I have a Q. re a proposed car audio install I'm in the middle of. I bought a set of ribbon tweeters some months ago to complete my revamping of the sound system in my car. I am encountering some distortion on test use, not in the tweeters but in the parent speaker I am piggy backing them off (ie. I am wiring the tweeters in parallel with the door speaker, as the car manufacturers service manual electrical digram specifies for the upmarket model of my car, which had satellite tweeters).

Characteristics of the distortion are as follows:

1. Only in parent speaker, not tweeter.
2. Seems load related- sounds like clipping on musical peaks like drumbeats, bass notes at lower volumes, distortion worsens with volume and becomes more constant.
3. Occurs when crossover in place and correctly oriented. When crossover reversed, no distortion heard but tweeter non functional.
4. When crossover excluded from circuit, no distortion occurs and tweeter functions normally.

Here is the link to the current version of the kit I bought.

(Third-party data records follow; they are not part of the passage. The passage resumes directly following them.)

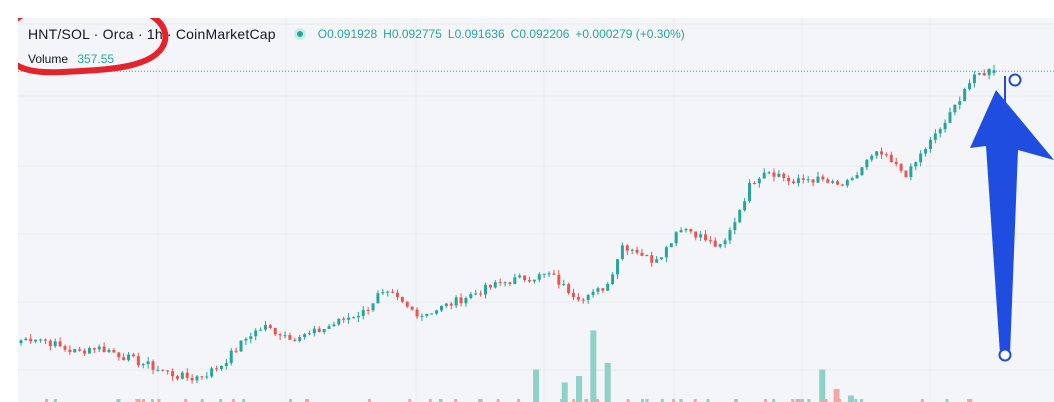  Describe the element at coordinates (118, 34) in the screenshot. I see `exchange-name: Orca` at that location.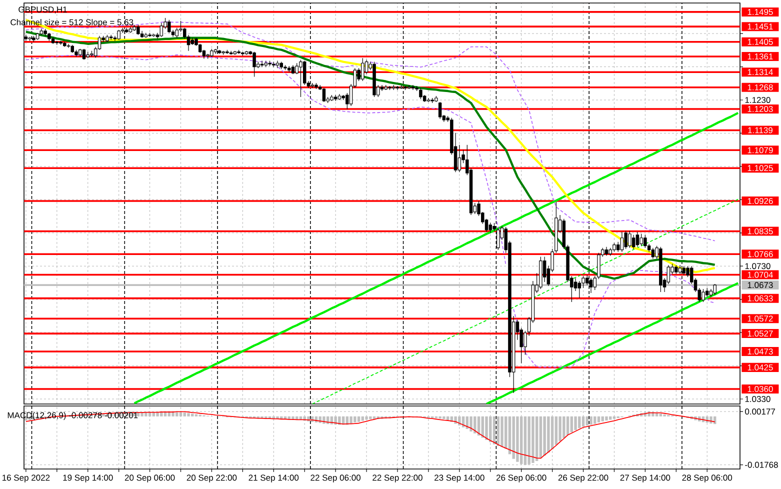  What do you see at coordinates (760, 275) in the screenshot?
I see `ref-line-label: 1.0704` at bounding box center [760, 275].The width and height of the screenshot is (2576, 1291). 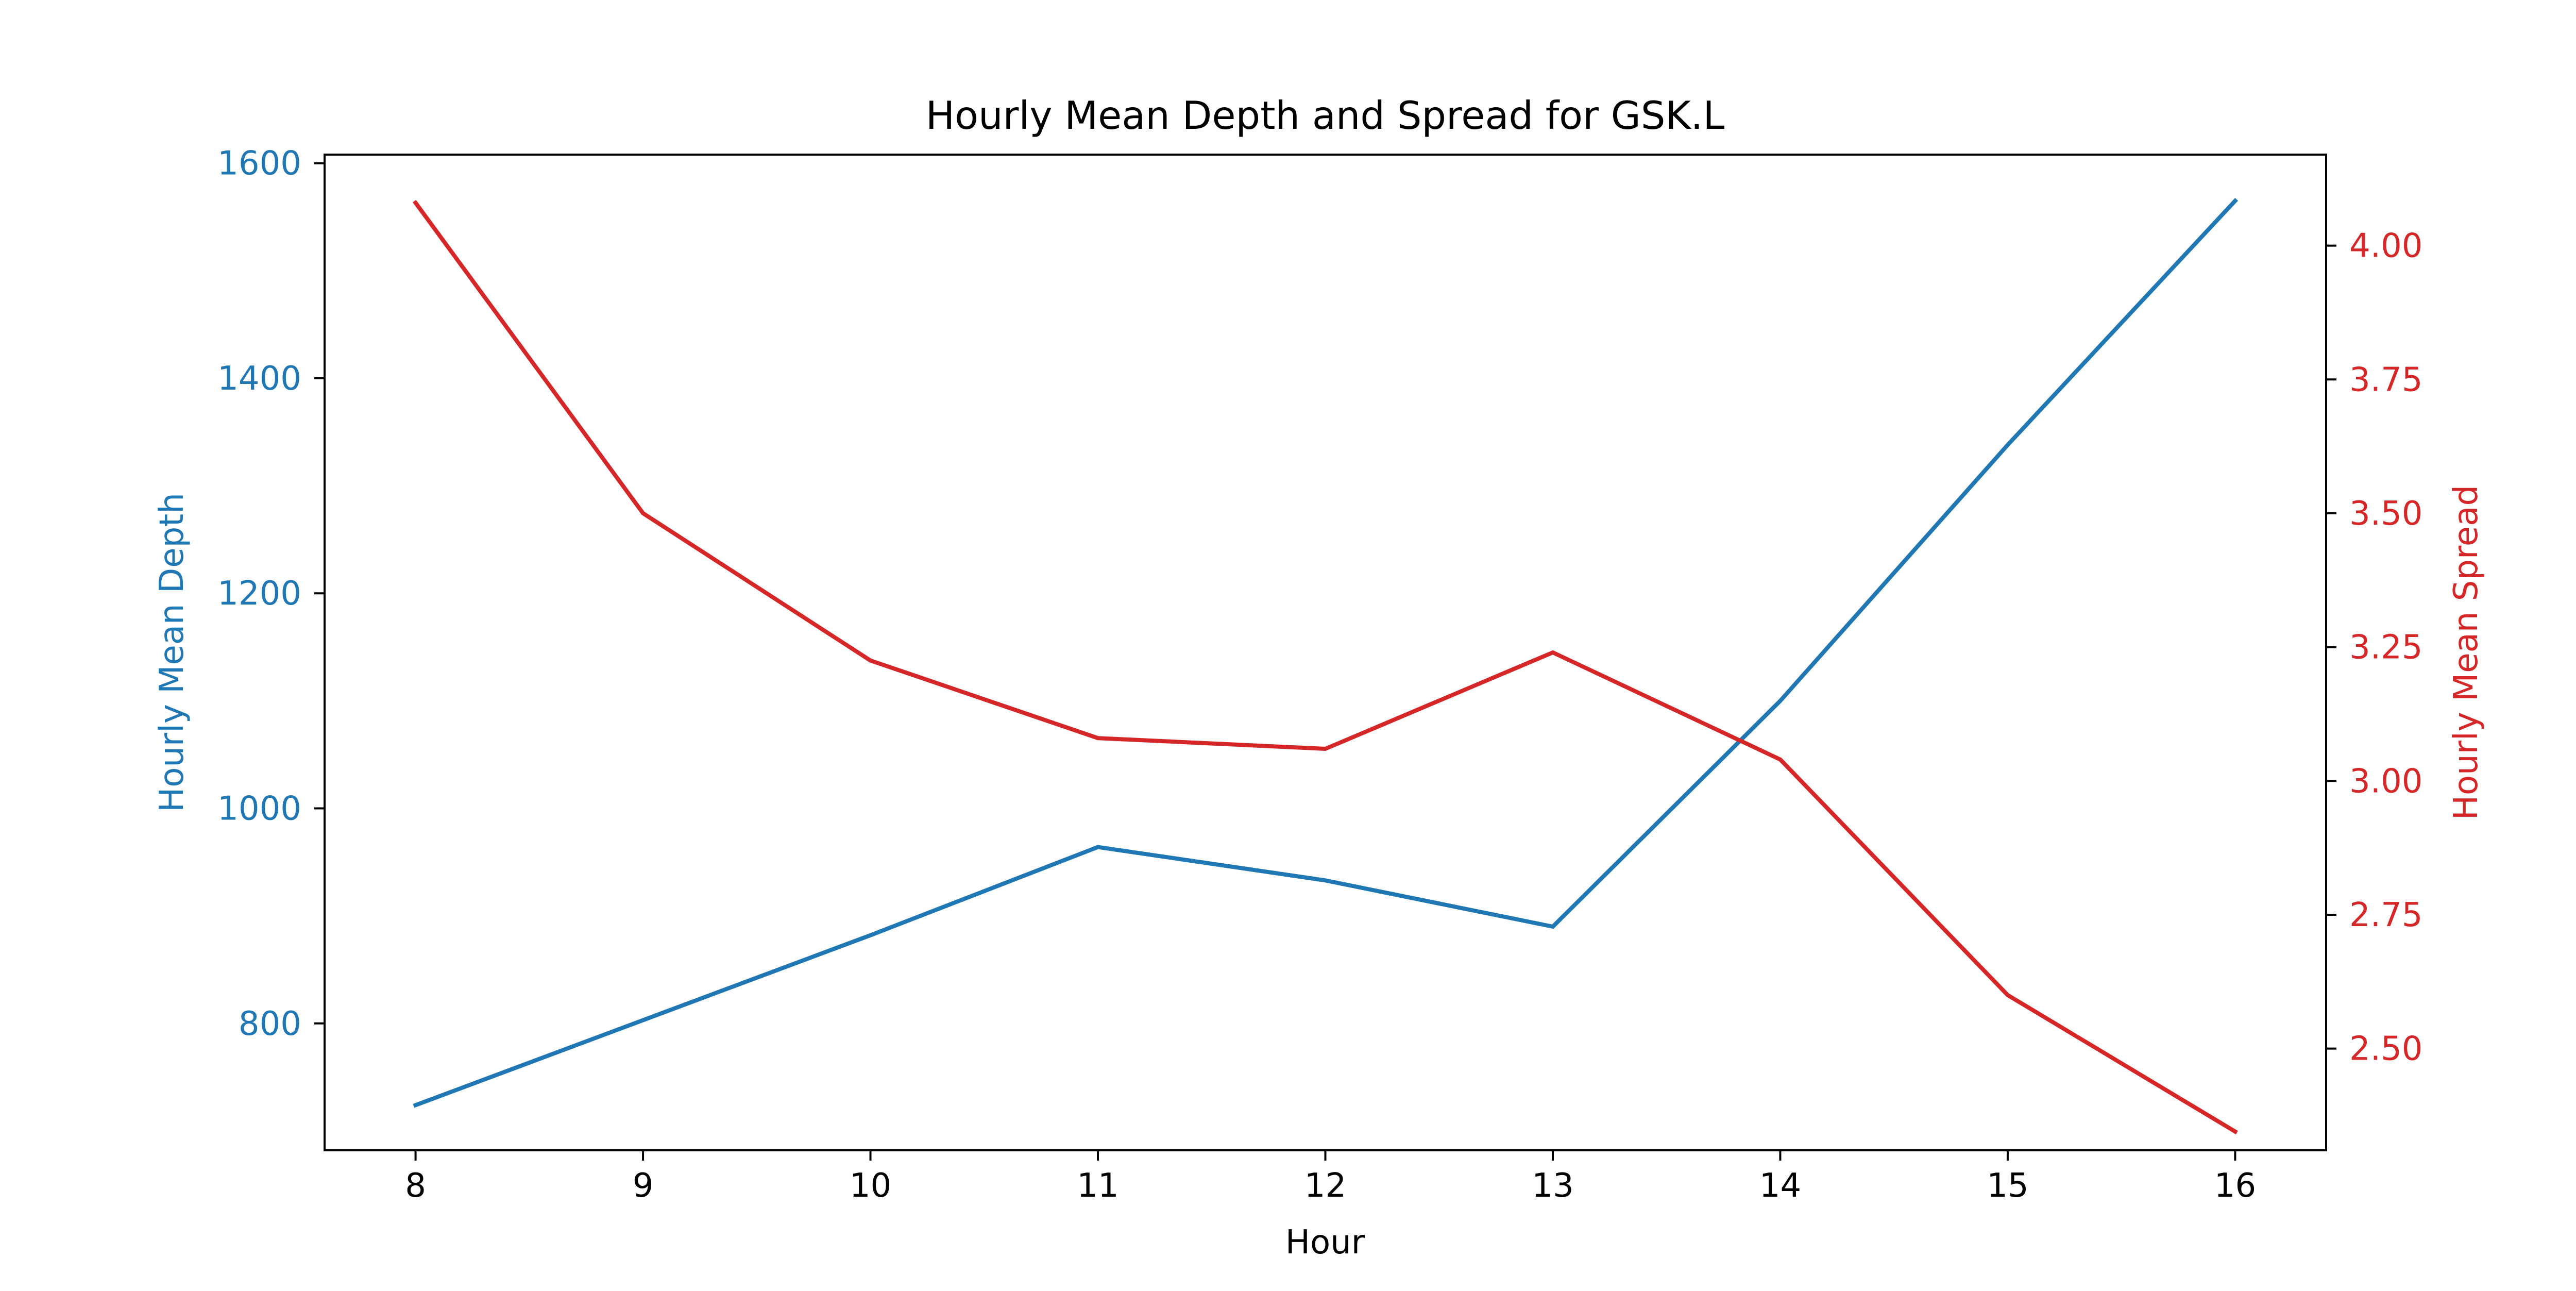 I want to click on left-y-tick-label: 1000, so click(x=259, y=809).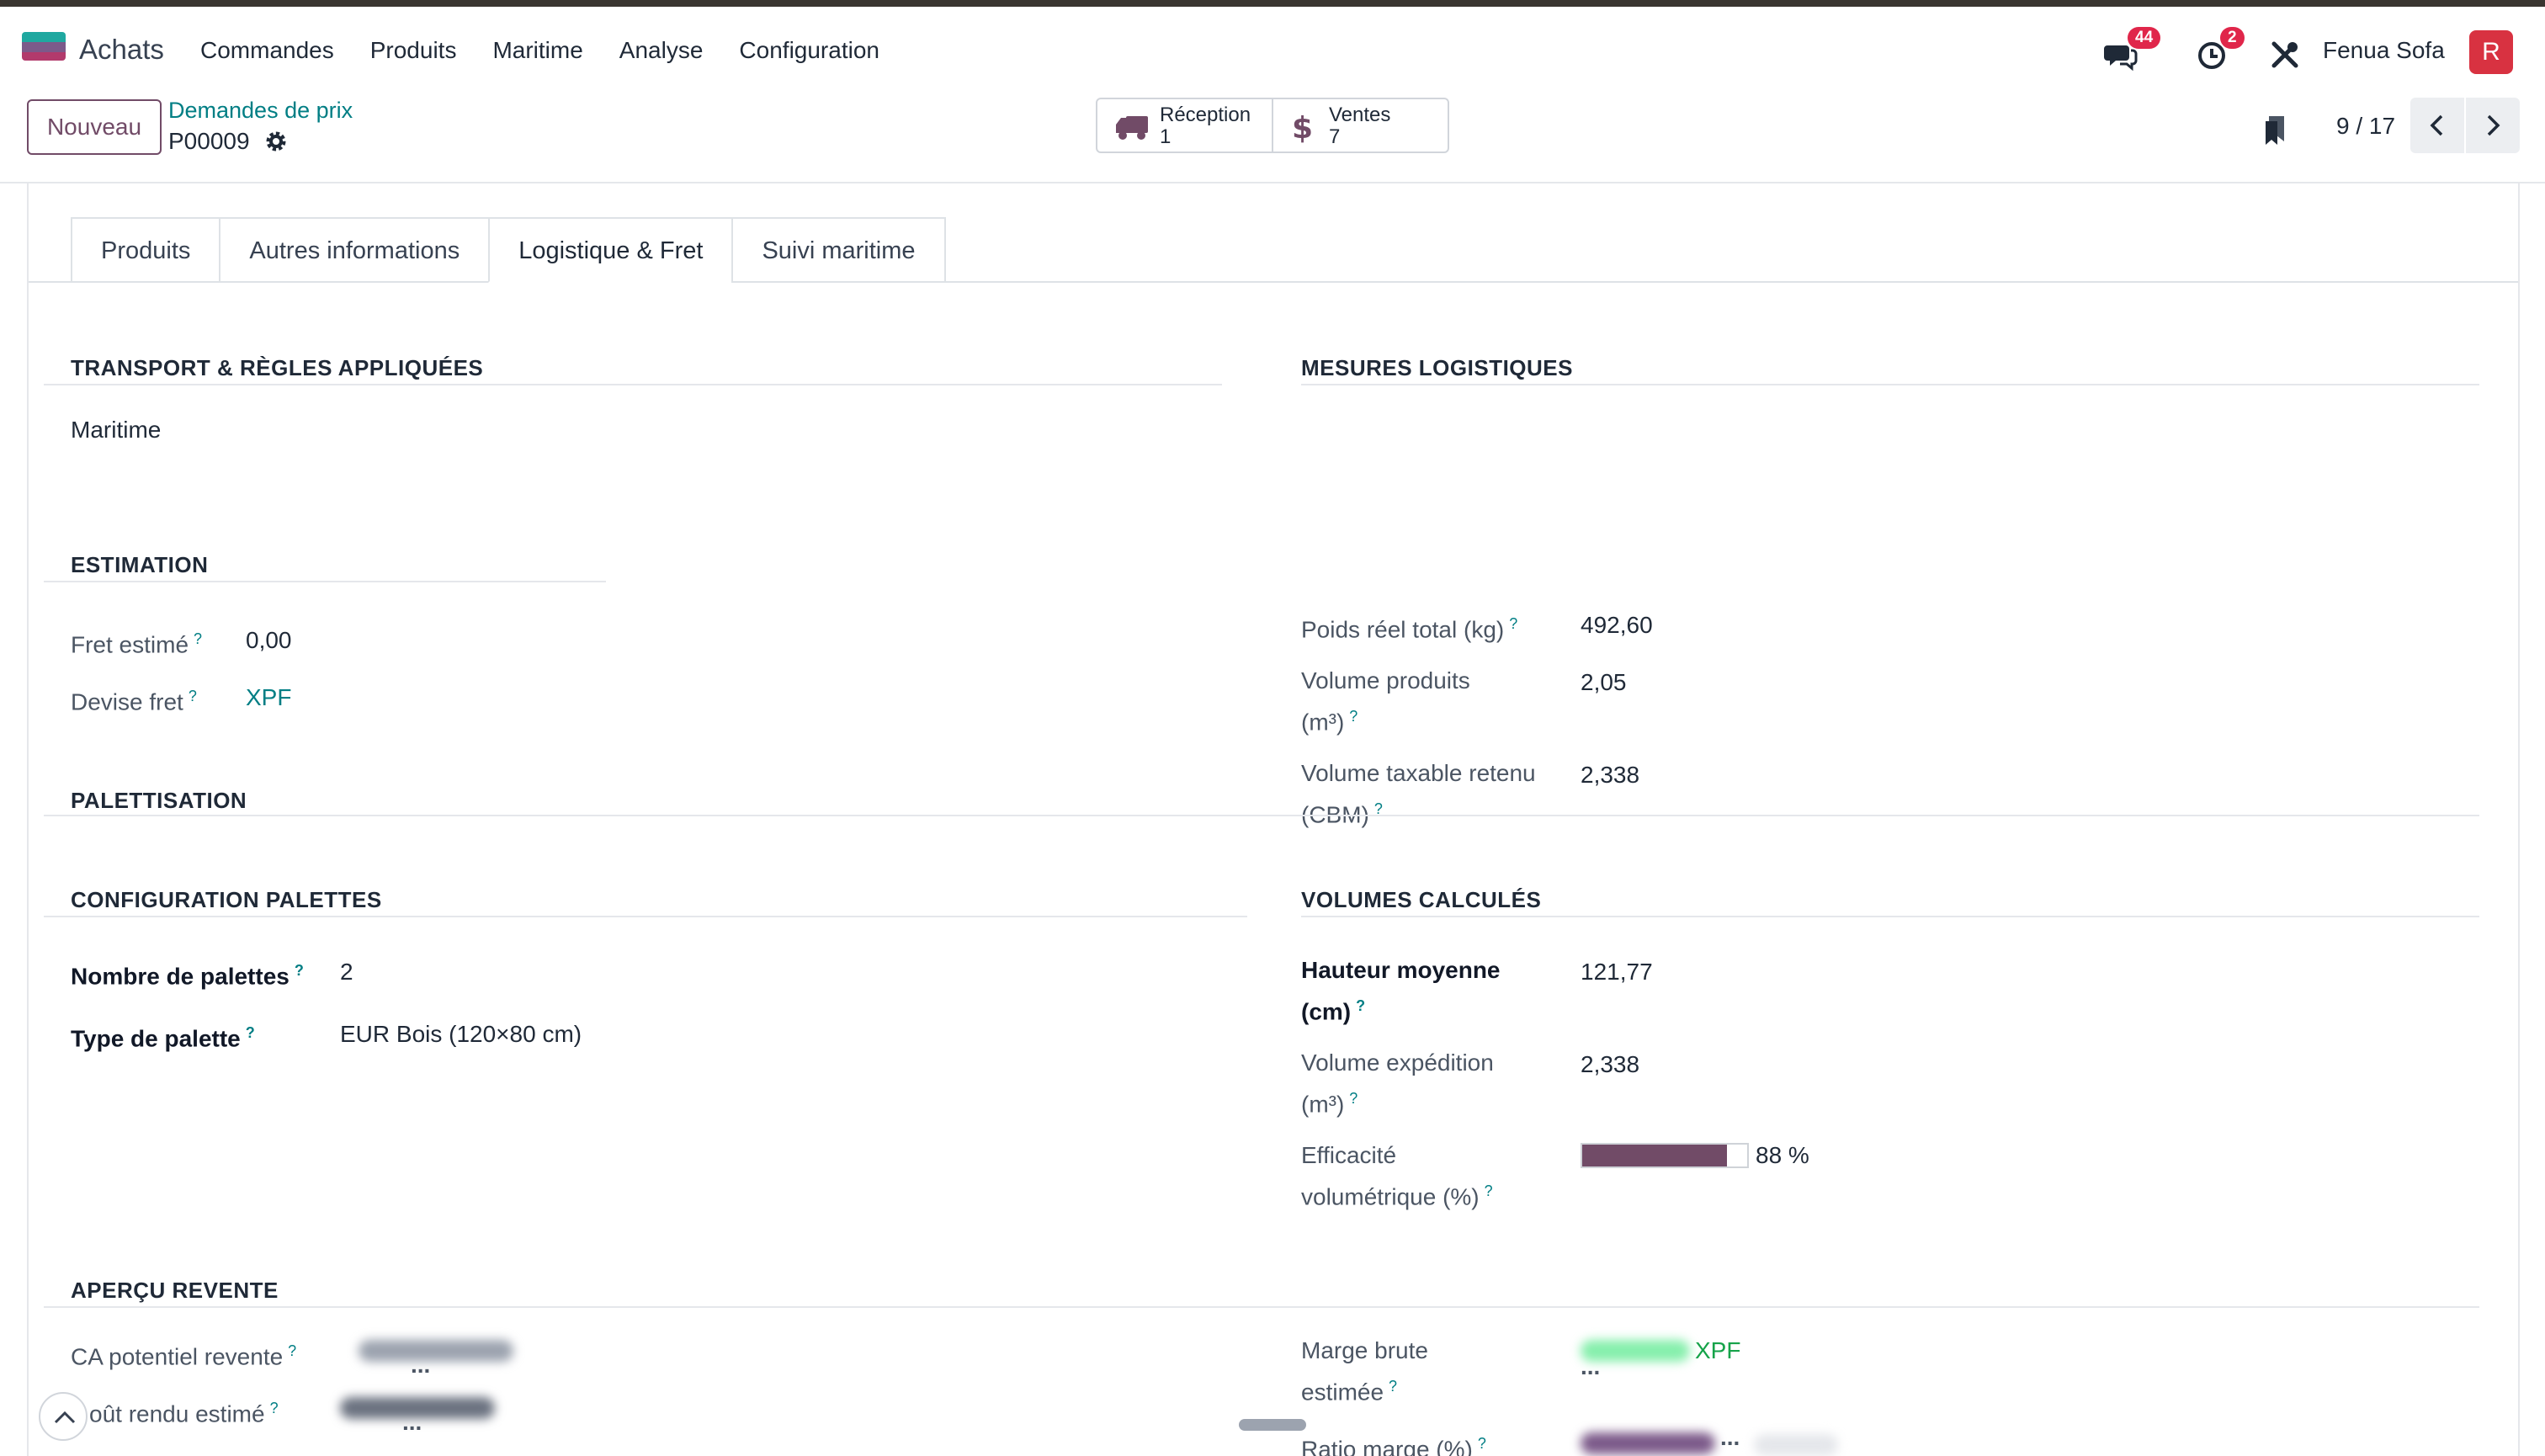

http://www.jaycar.com.au/productView.asp?URL=index&ID=CS2339&CATID=15&SUBCATID=459

I have the same as these tweeters, branded "Response Precision CS 2339 ribbon tweeter", but the crossovers supplied with my kit differ. They are a small mystery circuit enclosed in black shrink wrap with sheilded wires at each end. 2 of, one per tweeter obviously. All made in China, of course. No Ohmage quoted on the box but on my multi meter they show 3.5 Ohms, and most car audio including my cars sound system is 4 Ohms. Specs quoted on the box are a freq. response of 3kHz - 40 kHz, and crossover slope of 12dB/octave. No expanded spec sheet inside (or instructions FWIW).

The car head unit is a Kenwood KDC - MP5039U of ~ 22 watts RMS per corner, ~50W peak per corner.

I am contemplating installing the tweeters without the crossover per 4. above. I realise it's a risk but am guessing the worst that can happen is popping the ribbons. I don't routinely listen at deafening volumes, or to very dynamic "doof doof" music, too old.

Does this august company have any advice/comments?